- **DIRECTIONS**
Your task is to transcribe the entries below exactly, beginning with the line containing "Open the オプション(O)" and ending with the final line, and to add nothing else.

+ + + + +

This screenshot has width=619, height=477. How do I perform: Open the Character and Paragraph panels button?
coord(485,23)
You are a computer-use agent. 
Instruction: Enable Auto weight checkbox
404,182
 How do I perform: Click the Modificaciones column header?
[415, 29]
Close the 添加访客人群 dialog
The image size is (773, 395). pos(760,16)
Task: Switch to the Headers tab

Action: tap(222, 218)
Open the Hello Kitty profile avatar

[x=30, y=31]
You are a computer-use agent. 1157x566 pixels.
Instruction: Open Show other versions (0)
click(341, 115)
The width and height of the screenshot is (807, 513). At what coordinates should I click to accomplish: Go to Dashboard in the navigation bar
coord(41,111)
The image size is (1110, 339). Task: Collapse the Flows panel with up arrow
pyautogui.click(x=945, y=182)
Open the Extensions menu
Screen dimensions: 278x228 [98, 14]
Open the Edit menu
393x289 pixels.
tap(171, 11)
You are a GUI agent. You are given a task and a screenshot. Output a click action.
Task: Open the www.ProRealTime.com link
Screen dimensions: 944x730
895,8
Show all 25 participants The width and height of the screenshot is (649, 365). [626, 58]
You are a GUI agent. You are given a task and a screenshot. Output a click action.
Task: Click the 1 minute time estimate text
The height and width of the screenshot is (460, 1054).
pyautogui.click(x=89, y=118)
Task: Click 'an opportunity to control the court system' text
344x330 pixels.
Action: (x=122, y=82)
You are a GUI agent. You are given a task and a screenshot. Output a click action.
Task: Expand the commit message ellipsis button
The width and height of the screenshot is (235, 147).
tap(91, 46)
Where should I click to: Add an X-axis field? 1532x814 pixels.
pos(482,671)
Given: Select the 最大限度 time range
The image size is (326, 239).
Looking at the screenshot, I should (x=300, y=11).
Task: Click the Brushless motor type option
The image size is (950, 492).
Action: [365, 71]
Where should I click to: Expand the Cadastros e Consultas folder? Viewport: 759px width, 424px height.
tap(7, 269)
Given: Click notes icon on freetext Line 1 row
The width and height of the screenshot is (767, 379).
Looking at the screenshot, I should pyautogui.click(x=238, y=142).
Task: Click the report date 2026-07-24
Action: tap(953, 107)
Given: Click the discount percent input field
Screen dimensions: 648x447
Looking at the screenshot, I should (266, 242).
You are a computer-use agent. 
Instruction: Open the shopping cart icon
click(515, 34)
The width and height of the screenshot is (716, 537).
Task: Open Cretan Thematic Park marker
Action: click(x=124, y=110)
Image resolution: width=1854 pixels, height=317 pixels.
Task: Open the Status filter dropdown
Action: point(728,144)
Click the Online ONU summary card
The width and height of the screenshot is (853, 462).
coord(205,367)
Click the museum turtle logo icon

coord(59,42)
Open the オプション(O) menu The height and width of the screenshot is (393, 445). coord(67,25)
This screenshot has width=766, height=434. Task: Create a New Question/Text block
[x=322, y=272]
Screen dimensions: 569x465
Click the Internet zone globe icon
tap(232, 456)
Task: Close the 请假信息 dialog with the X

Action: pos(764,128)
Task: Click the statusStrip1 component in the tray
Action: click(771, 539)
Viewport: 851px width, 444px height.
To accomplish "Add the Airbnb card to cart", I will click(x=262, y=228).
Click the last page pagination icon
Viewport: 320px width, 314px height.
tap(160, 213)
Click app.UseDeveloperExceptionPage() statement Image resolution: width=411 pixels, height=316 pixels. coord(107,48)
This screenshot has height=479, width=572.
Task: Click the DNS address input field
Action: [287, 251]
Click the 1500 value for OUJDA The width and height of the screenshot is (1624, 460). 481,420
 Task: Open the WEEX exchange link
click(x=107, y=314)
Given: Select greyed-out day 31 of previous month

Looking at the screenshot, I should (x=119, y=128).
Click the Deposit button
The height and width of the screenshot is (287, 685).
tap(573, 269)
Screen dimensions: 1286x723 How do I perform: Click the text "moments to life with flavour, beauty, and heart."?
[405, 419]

+ + + + +

- **ANSWER TO THIS PROBLEM**
Open the オプション(O) menu The height and width of the screenshot is (393, 445). coord(67,25)
This screenshot has width=766, height=434. Task: Create a New Question/Text block
[x=322, y=272]
Screen dimensions: 569x465
Click the Internet zone globe icon
tap(232, 456)
Task: Close the 请假信息 dialog with the X

Action: pos(764,128)
Task: Click the statusStrip1 component in the tray
Action: click(771, 539)
Viewport: 851px width, 444px height.
To accomplish "Add the Airbnb card to cart", I will click(x=262, y=228).
Click the last page pagination icon
Viewport: 320px width, 314px height.
tap(160, 213)
Click app.UseDeveloperExceptionPage() statement Image resolution: width=411 pixels, height=316 pixels. coord(107,48)
This screenshot has height=479, width=572.
Task: Click the DNS address input field
Action: [287, 251]
Click the 1500 value for OUJDA The width and height of the screenshot is (1624, 460). 481,420
 Task: Open the WEEX exchange link
click(x=107, y=314)
Given: Select greyed-out day 31 of previous month

Looking at the screenshot, I should (x=119, y=128).
Click the Deposit button
The height and width of the screenshot is (287, 685).
tap(573, 269)
Screen dimensions: 1286x723 How do I perform: Click the text "moments to life with flavour, beauty, and heart."?
[405, 419]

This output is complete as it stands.